Another shift I had to make was away from the notion that I could not influence people without my arms, legs and voice intact. I began to notice that people were reacting to the way I was handling adversity. Through technology, I could still reach people with my words. By taking on the challenge of recovering from ALS, I could share what I was learning about coping with adversity through the computer.

Through the combination of: strong will; clear intention; the love and support of friends, family, and caregivers; the use of technology; the benefits of alternative healing; and reframing how I see myself and my abilities, I regained my capacity to do what I have always done – teach people how to be more effective in what they do and how they contribute to the world.

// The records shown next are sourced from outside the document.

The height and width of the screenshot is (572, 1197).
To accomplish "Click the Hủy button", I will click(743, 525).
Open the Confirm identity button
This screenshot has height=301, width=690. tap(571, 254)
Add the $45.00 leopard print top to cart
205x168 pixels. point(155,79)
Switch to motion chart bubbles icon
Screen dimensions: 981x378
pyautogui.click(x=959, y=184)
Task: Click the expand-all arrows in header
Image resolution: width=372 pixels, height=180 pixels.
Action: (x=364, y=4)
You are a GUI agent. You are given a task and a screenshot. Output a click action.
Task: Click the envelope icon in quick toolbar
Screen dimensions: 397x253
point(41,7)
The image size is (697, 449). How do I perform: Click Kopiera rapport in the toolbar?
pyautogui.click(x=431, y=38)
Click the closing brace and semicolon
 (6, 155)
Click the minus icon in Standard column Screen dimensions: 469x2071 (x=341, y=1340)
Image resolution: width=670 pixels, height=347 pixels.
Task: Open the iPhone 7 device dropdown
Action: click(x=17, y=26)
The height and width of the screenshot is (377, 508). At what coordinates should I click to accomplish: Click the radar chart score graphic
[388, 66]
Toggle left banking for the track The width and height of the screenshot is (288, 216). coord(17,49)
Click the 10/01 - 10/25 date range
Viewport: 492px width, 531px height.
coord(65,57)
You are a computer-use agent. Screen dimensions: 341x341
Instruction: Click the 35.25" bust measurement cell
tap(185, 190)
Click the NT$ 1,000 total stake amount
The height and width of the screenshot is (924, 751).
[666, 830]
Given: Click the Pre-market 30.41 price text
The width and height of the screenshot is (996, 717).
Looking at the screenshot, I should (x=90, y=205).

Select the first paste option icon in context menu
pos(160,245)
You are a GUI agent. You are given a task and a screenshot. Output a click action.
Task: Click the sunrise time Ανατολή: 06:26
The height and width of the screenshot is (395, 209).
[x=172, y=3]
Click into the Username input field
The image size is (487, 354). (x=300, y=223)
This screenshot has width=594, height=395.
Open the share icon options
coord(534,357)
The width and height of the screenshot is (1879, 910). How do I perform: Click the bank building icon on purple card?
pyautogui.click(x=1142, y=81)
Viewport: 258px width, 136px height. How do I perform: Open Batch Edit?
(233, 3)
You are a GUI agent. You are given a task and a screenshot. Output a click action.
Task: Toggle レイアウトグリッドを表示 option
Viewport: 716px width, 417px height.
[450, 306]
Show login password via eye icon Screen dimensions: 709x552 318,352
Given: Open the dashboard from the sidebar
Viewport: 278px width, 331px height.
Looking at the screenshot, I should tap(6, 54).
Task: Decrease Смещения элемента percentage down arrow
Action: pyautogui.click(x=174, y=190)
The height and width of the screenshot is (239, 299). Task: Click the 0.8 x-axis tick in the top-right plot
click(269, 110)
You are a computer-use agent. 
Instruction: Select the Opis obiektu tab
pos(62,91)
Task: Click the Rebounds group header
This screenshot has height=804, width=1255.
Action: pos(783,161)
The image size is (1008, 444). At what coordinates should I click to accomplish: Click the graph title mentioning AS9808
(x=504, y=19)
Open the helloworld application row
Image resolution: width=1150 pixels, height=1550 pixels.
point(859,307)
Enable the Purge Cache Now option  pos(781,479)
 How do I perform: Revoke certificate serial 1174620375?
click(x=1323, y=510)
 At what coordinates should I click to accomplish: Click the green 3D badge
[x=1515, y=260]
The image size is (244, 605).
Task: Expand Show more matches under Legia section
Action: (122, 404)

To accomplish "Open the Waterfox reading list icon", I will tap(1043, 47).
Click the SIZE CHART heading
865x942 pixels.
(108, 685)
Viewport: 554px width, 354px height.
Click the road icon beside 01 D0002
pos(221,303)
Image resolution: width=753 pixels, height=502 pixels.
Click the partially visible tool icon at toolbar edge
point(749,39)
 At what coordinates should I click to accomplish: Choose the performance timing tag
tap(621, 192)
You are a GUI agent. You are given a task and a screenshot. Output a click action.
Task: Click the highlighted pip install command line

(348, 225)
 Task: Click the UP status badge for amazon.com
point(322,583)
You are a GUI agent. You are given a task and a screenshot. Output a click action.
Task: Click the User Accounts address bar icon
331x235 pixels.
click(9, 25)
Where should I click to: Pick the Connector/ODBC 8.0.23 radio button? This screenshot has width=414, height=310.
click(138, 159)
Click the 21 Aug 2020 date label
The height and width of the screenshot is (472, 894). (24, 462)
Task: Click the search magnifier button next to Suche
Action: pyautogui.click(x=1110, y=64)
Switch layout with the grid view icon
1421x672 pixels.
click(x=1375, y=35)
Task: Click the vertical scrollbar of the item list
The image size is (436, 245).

ALS has given me the opportunity to understand more deeply who I am and what I have to offer. It has also enhanced my creativity in how I go about it. By taking away my physical movement, it has forced me to find other ways to enjoy the world around me. Though I can no longer hike or ski, I have learned to employ bird watching as a way to preserve my connection with nature. By reframing how I connect with, contribute to, and enjoy the world around me, I have turned my nightmares into miracles.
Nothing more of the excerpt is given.